◆ Required work ◆
Filter the records below for the word "computer". Keep each line that has it.

◆ Working data ◆
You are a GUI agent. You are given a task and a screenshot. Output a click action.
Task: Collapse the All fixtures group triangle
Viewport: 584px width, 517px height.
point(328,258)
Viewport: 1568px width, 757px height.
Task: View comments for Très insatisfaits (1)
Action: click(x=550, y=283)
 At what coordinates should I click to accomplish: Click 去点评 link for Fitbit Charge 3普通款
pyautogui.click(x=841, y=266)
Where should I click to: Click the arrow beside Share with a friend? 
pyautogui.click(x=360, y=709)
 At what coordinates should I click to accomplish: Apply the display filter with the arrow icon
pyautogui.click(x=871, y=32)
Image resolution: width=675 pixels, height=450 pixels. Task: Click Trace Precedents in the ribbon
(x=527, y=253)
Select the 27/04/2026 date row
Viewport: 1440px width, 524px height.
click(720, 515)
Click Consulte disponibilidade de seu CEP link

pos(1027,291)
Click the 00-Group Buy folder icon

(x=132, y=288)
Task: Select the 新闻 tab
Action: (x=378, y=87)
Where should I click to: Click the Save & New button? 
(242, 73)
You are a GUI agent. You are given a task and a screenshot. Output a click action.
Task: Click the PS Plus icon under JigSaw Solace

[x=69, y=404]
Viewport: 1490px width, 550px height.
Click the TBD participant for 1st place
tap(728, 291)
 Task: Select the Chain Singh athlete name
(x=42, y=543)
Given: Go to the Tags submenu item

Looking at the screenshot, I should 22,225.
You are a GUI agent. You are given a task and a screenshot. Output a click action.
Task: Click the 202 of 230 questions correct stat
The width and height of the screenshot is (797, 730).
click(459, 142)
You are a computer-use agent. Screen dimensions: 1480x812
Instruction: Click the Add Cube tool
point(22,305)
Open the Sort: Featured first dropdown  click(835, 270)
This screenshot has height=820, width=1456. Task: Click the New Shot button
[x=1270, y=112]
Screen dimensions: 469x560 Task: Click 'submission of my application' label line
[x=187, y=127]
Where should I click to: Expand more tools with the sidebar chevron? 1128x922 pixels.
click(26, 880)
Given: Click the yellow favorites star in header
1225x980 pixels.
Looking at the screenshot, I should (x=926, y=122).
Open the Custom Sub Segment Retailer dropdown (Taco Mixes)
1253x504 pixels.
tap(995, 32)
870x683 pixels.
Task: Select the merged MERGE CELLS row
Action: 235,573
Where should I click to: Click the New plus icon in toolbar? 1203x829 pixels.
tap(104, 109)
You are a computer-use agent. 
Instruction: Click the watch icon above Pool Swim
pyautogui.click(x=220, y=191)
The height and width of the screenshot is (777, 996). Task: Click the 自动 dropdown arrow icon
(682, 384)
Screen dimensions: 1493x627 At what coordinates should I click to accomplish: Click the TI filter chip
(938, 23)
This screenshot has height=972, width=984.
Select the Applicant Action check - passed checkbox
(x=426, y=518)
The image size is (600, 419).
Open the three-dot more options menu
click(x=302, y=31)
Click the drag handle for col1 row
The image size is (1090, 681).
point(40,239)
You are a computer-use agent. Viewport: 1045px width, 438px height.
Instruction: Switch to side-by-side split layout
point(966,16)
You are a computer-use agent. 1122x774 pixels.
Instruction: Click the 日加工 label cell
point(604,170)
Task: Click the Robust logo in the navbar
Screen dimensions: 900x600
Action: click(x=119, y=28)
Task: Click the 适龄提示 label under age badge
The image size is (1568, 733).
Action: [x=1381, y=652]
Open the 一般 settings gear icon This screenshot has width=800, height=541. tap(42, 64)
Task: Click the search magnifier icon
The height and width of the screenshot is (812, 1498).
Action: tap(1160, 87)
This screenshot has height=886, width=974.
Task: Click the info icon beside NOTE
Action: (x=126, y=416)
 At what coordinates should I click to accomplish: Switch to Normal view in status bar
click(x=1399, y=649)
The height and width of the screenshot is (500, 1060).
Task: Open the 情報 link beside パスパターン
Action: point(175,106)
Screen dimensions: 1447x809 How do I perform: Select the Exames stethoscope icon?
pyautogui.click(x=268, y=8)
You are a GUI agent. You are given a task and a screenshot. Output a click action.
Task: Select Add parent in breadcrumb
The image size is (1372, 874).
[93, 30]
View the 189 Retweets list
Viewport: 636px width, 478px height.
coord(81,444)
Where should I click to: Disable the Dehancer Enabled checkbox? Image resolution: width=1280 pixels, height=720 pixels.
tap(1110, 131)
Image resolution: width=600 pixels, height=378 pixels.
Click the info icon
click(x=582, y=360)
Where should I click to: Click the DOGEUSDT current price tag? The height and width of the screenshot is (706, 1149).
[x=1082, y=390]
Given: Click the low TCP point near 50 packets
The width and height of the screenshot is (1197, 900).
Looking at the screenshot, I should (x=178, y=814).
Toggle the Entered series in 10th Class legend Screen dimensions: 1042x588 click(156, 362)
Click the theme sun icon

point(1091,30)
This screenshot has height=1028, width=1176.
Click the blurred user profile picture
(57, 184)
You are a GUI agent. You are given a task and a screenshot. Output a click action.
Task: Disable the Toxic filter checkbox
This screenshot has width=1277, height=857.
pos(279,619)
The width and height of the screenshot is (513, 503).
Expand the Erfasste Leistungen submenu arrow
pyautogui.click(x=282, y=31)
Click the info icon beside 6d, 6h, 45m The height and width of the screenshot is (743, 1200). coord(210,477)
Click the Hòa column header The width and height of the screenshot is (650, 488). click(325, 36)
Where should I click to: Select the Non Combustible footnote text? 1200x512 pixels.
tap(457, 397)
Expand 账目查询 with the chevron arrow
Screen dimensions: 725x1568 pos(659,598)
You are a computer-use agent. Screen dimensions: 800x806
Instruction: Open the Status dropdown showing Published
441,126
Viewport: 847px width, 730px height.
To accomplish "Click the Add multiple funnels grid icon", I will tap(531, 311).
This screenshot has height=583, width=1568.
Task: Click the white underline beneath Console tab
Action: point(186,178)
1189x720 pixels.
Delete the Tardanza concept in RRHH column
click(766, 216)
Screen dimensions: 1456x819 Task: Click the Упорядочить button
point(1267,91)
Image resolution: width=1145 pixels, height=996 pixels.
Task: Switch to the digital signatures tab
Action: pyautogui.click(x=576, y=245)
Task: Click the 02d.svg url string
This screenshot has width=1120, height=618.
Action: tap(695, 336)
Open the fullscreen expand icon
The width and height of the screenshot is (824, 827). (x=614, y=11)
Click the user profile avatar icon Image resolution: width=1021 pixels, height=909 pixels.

◆ Solution ◆
You are a computer-use agent. Screen dimensions: 1480x812
You are a computer-use agent. 
You are a computer-use agent. Viewport: 1045px width, 438px height.
You are a computer-use agent. 1122x774 pixels.
You are a computer-use agent. Screen dimensions: 800x806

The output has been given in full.